» **QUOTED PASSAGE**:
■ ■ ■

Lieutenant Governor of Indiana
- In office November 20, 1880 – January 8, 1881
- Governor: Isaac P. Gray
- Preceded by: Isaac P. Gray
- Succeeded by: Thomas Hanna

Personal details
- Born: September 2, 1832 Westphalia, Prussia (now Germany)
- Died: November 27, 1888 (aged 56) Indiana, U.S.
- Party: Democratic
- Education: Wittenberg Academy

= Fredrick Vieche =

American politician

Fredrick Vieche (1832–1888) was a politician from the U.S. state of Indiana. Between 1880 and 1881 he served as acting lieutenant governor of Indiana.

==Life==
Frederick W. Viehe was born on September 2, 1832, in Westphalia, Prussia, and emigrated with his father to the United States in 1845; they settled in the wilderness about 20 miles from Vincennes, Indiana. He attended Wittenberg Academy (now Wittenberg University) in Springfield, Ohio, for two years. While at Witteberg, he worked odd jobs and was a geometry and algebra tutor at Greenway High School. After obtaining a $125.00 loan from an educational fund, he moved to Noblesville, Indiana, and read law under Judge David Moss. After running out of money, he hitchhiked to Knox County. Using money he saved, Viehe purchased a copy of Kent's Commentaries to further his legal education, all the while teaching school. He was admitted to the practice of law in Indiana in 1859.

He married the former Lizzie W. Sage, the daughter of Col. Sage of Bridgeport, Illinois, in 1872 and from this union were born three children - May, John and Fred.

■ ■ ■

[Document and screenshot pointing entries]
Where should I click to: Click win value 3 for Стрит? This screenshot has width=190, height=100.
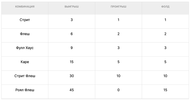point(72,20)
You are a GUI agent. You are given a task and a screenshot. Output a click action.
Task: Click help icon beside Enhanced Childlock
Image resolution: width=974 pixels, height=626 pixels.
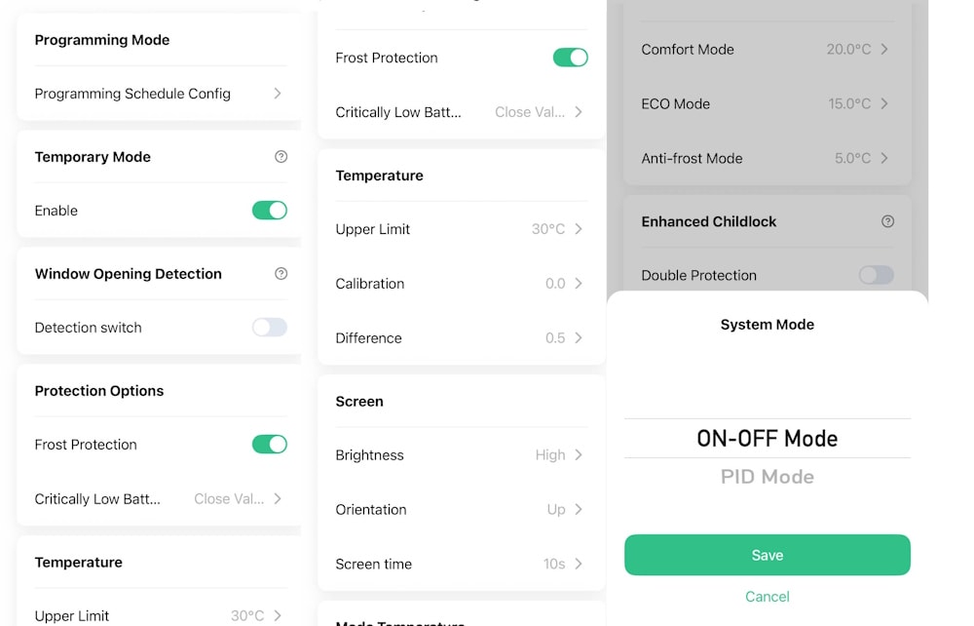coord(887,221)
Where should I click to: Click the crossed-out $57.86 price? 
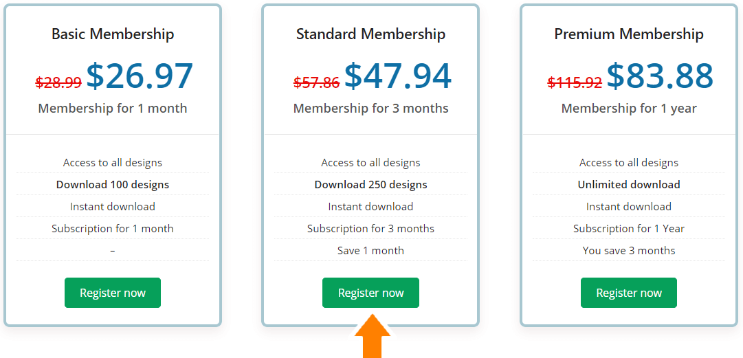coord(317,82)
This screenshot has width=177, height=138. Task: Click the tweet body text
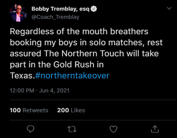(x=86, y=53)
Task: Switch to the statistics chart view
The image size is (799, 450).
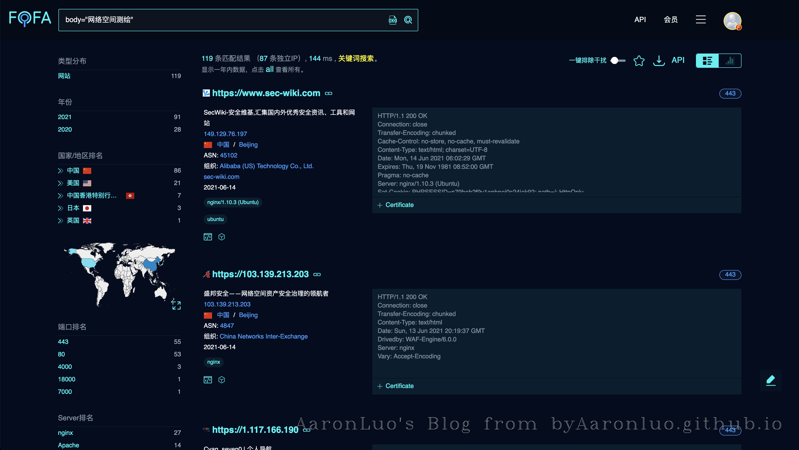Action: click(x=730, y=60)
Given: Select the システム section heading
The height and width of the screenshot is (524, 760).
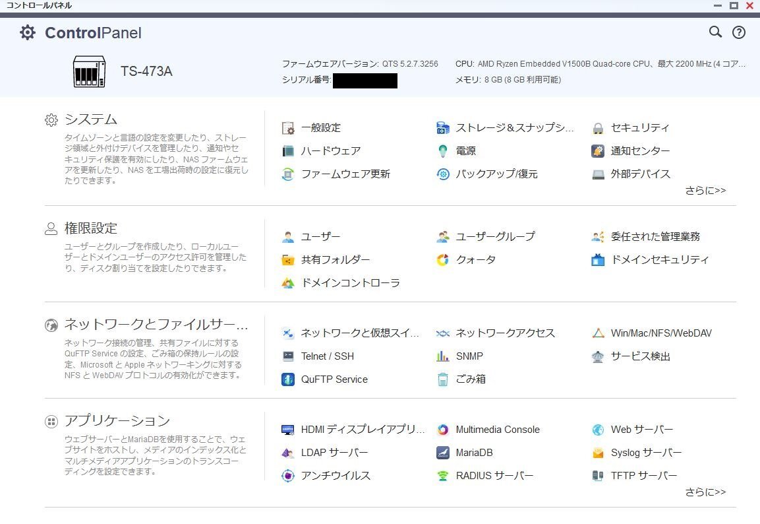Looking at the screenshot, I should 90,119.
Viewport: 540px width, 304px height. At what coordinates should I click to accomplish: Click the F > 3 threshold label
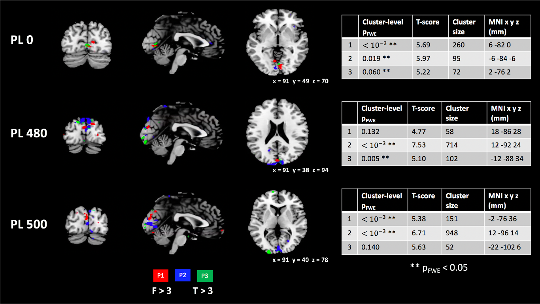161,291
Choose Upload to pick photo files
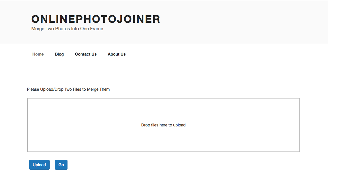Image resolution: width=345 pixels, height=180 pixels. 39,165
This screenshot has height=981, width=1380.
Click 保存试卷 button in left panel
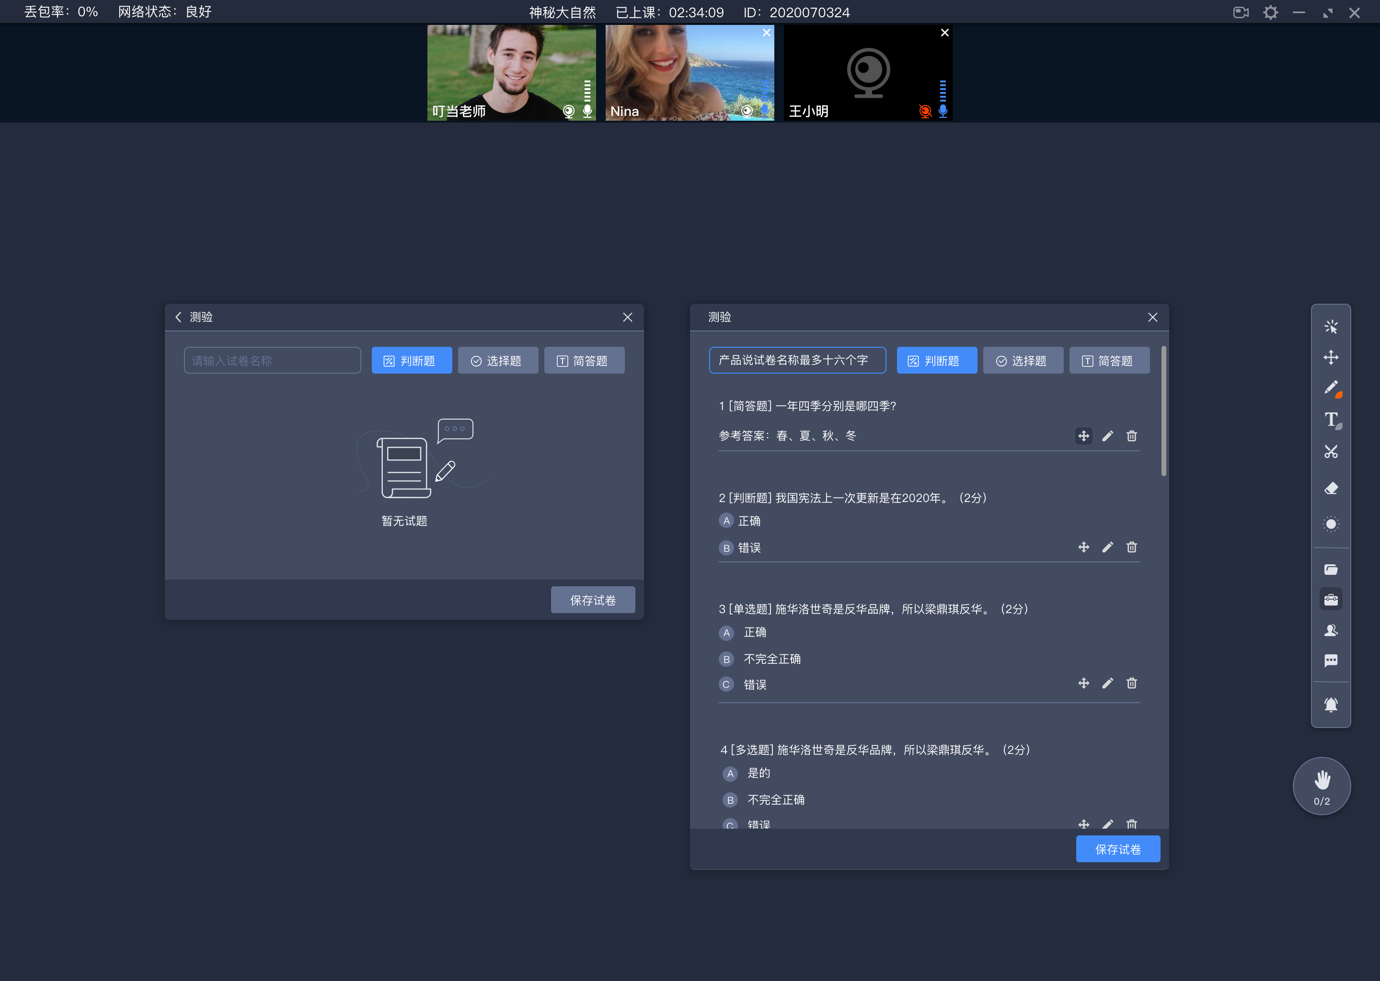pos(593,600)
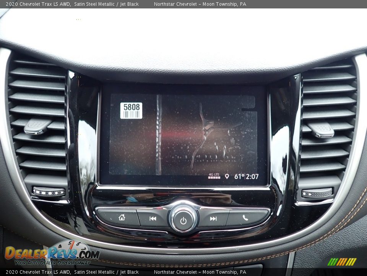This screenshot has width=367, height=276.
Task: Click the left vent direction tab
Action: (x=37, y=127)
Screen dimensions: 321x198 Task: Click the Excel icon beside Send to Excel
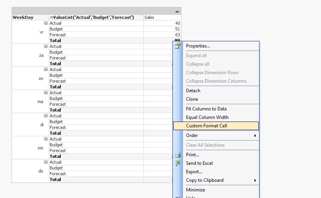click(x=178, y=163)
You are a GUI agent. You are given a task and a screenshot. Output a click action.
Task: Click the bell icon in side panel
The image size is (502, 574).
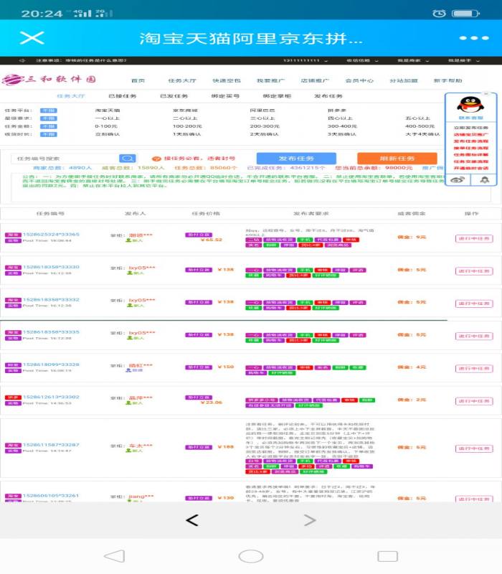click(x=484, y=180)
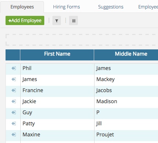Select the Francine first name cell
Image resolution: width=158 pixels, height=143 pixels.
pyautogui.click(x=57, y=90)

■ ■ ■

» **EXERCISE REQUIREMENTS**:
[1] What are the names of all the children listed in the biography of the Indiana lieutenant governor?
[2] Do these statements agree with the biography of the Indiana lieutenant governor? Answer yes or no for each, quoting the words that decide it: (a) He came to the United States with his father in 1845. (b) He studied at Wittenberg Academy for four years. (c) He was admitted to the practice of law in Indiana in 1859.
[3] Carry on the biography of the Indiana lieutenant governor from where it stops.

» **EXPECTED RESPONSES**:
[1] May, John and Fred.

[2]
(a) Yes: "emigrated with his father to the United States in 1845"
(b) No: "He attended Wittenberg Academy (now Wittenberg University) in Springfield, Ohio, for two years"
(c) Yes: "He was admitted to the practice of law in Indiana in 1859"

[3]
He joined the Democratic Party and was elected as city attorney in Vincennes, serving from 1869 to 1871, and then as prosecuting attorney for the 12th Judicial Circuit (1870). His first run at state-level office was as an independent candidate for the Indiana House of Representatives, and the election ended in a tie. This outcome necessitated a special runoff election which Viehe lost to the Democratic nominee Charles E. Crane. His second run was more fruitful, and he was elected to the Indiana House of Representatives in 1876 as a Democrat, representing Knox County. After serving a single term, Viehe was elected to the Indiana Senate in 1878 and 1880, representing Knox and Sullivan Counties, where he became the president pro tempore. In November 1880, Governor James D. Williams died and his Lieutenant Governor Isaac P. Gray followed him as new governor of Indiana. According to the state constitution, the now vacant position of the lieutenant governor was filled by the president pro tempore of the state senate, Frederick Viehe. He served in this position between November 20, 1880, and January 8, 1881, when his term ended.

In his post-legislative career, Viehe returned to the practice of law, as well as serving on various civic, political and governmental boards. He served as a special judge in the Circuit Court of Knox County, and was a city councillor in Vincennes from 1886 to 1888. The month of his death in late 1888, Judge Viehe, as he was known, switched political affiliation from the Democratic Party to the Republican Party. This was the election where fellow Hoosier politician and favorite son Benjamin Harrison was elevated the presidency.

Viehe died suddenly at his home on November 27, 1888, from a suspected accidental dose of ammonia. He was 56 years old and was interred at Greenlawn Cemetery in Vincennes.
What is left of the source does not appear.